Each of the records must appear again, exactly as it was written.

[Source data]
[Start of section]

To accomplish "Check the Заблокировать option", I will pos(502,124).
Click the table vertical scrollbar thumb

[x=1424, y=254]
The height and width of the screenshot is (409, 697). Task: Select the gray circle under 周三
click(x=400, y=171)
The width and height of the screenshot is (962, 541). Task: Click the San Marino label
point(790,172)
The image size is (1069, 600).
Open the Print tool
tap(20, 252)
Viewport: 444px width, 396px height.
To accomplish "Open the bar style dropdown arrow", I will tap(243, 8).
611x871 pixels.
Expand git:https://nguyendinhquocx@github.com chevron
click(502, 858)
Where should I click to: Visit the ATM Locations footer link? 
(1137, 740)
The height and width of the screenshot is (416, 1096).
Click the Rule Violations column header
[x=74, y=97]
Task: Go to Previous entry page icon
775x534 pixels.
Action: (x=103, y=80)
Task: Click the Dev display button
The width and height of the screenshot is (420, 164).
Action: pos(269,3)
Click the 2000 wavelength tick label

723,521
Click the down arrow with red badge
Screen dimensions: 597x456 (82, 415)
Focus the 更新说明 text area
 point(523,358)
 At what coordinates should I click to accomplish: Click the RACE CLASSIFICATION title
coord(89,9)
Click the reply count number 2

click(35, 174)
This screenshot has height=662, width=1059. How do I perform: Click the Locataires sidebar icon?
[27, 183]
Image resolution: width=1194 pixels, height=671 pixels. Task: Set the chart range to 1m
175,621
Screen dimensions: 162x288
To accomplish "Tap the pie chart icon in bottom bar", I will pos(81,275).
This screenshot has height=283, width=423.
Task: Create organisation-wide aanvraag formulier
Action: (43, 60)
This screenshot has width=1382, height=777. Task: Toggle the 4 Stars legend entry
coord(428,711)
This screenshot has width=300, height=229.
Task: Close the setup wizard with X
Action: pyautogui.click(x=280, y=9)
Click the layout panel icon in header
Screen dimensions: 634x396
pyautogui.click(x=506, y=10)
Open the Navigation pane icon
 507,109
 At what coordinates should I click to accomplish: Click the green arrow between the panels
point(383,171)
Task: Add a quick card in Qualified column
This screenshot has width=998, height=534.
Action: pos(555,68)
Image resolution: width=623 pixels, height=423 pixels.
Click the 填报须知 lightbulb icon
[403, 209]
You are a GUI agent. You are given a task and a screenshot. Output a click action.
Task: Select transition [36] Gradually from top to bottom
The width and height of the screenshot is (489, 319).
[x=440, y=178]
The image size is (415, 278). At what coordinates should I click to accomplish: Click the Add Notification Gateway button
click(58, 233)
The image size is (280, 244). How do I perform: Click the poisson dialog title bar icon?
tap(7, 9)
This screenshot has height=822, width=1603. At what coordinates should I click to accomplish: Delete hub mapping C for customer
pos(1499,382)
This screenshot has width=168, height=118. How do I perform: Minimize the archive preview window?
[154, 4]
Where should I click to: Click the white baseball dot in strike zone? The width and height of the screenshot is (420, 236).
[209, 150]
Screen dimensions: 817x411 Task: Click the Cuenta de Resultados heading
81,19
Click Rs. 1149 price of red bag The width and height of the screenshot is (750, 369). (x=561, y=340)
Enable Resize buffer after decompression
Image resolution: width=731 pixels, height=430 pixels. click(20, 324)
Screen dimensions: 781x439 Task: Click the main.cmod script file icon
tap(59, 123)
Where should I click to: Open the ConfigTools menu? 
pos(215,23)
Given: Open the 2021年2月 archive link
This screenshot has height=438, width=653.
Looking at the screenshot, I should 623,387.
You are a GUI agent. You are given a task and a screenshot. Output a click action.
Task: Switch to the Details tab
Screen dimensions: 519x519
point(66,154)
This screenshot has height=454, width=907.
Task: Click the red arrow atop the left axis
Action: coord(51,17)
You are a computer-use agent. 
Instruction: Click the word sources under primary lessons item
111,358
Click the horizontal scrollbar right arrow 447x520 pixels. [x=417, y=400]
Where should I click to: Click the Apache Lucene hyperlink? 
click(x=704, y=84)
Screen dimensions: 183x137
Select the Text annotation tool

[End of section]

→ **Response**
To accomplish "Check the Заблокировать option", I will pos(502,124).
Click the table vertical scrollbar thumb

[x=1424, y=254]
The height and width of the screenshot is (409, 697). Task: Select the gray circle under 周三
click(x=400, y=171)
The width and height of the screenshot is (962, 541). Task: Click the San Marino label
point(790,172)
The image size is (1069, 600).
Open the Print tool
tap(20, 252)
Viewport: 444px width, 396px height.
To accomplish "Open the bar style dropdown arrow", I will tap(243, 8).
611x871 pixels.
Expand git:https://nguyendinhquocx@github.com chevron
click(502, 858)
Where should I click to: Visit the ATM Locations footer link? 
(1137, 740)
The height and width of the screenshot is (416, 1096).
Click the Rule Violations column header
[x=74, y=97]
Task: Go to Previous entry page icon
775x534 pixels.
Action: (x=103, y=80)
Task: Click the Dev display button
The width and height of the screenshot is (420, 164).
Action: pos(269,3)
Click the 2000 wavelength tick label

723,521
Click the down arrow with red badge
Screen dimensions: 597x456 (82, 415)
Focus the 更新说明 text area
 point(523,358)
 At what coordinates should I click to accomplish: Click the RACE CLASSIFICATION title
coord(89,9)
Click the reply count number 2

click(35, 174)
This screenshot has height=662, width=1059. How do I perform: Click the Locataires sidebar icon?
[27, 183]
Image resolution: width=1194 pixels, height=671 pixels. Task: Set the chart range to 1m
175,621
Screen dimensions: 162x288
To accomplish "Tap the pie chart icon in bottom bar", I will pos(81,275).
This screenshot has height=283, width=423.
Task: Create organisation-wide aanvraag formulier
Action: (43, 60)
This screenshot has width=1382, height=777. Task: Toggle the 4 Stars legend entry
coord(428,711)
This screenshot has width=300, height=229.
Task: Close the setup wizard with X
Action: pyautogui.click(x=280, y=9)
Click the layout panel icon in header
Screen dimensions: 634x396
pyautogui.click(x=506, y=10)
Open the Navigation pane icon
 507,109
 At what coordinates should I click to accomplish: Click the green arrow between the panels
point(383,171)
Task: Add a quick card in Qualified column
This screenshot has width=998, height=534.
Action: pos(555,68)
Image resolution: width=623 pixels, height=423 pixels.
Click the 填报须知 lightbulb icon
[403, 209]
You are a GUI agent. You are given a task and a screenshot. Output a click action.
Task: Select transition [36] Gradually from top to bottom
The width and height of the screenshot is (489, 319).
[x=440, y=178]
The image size is (415, 278). At what coordinates should I click to accomplish: Click the Add Notification Gateway button
click(58, 233)
The image size is (280, 244). How do I perform: Click the poisson dialog title bar icon?
tap(7, 9)
This screenshot has height=822, width=1603. At what coordinates should I click to accomplish: Delete hub mapping C for customer
pos(1499,382)
This screenshot has width=168, height=118. How do I perform: Minimize the archive preview window?
[154, 4]
Where should I click to: Click the white baseball dot in strike zone? The width and height of the screenshot is (420, 236).
[209, 150]
Screen dimensions: 817x411 Task: Click the Cuenta de Resultados heading
81,19
Click Rs. 1149 price of red bag The width and height of the screenshot is (750, 369). (x=561, y=340)
Enable Resize buffer after decompression
Image resolution: width=731 pixels, height=430 pixels. click(20, 324)
Screen dimensions: 781x439 Task: Click the main.cmod script file icon
tap(59, 123)
Where should I click to: Open the ConfigTools menu? 
pos(215,23)
Given: Open the 2021年2月 archive link
This screenshot has height=438, width=653.
Looking at the screenshot, I should 623,387.
You are a GUI agent. You are given a task and a screenshot. Output a click action.
Task: Switch to the Details tab
Screen dimensions: 519x519
point(66,154)
This screenshot has height=454, width=907.
Task: Click the red arrow atop the left axis
Action: coord(51,17)
You are a computer-use agent. 
Instruction: Click the word sources under primary lessons item
111,358
Click the horizontal scrollbar right arrow 447x520 pixels. [x=417, y=400]
Where should I click to: Click the Apache Lucene hyperlink? 
click(x=704, y=84)
Screen dimensions: 183x137
Select the Text annotation tool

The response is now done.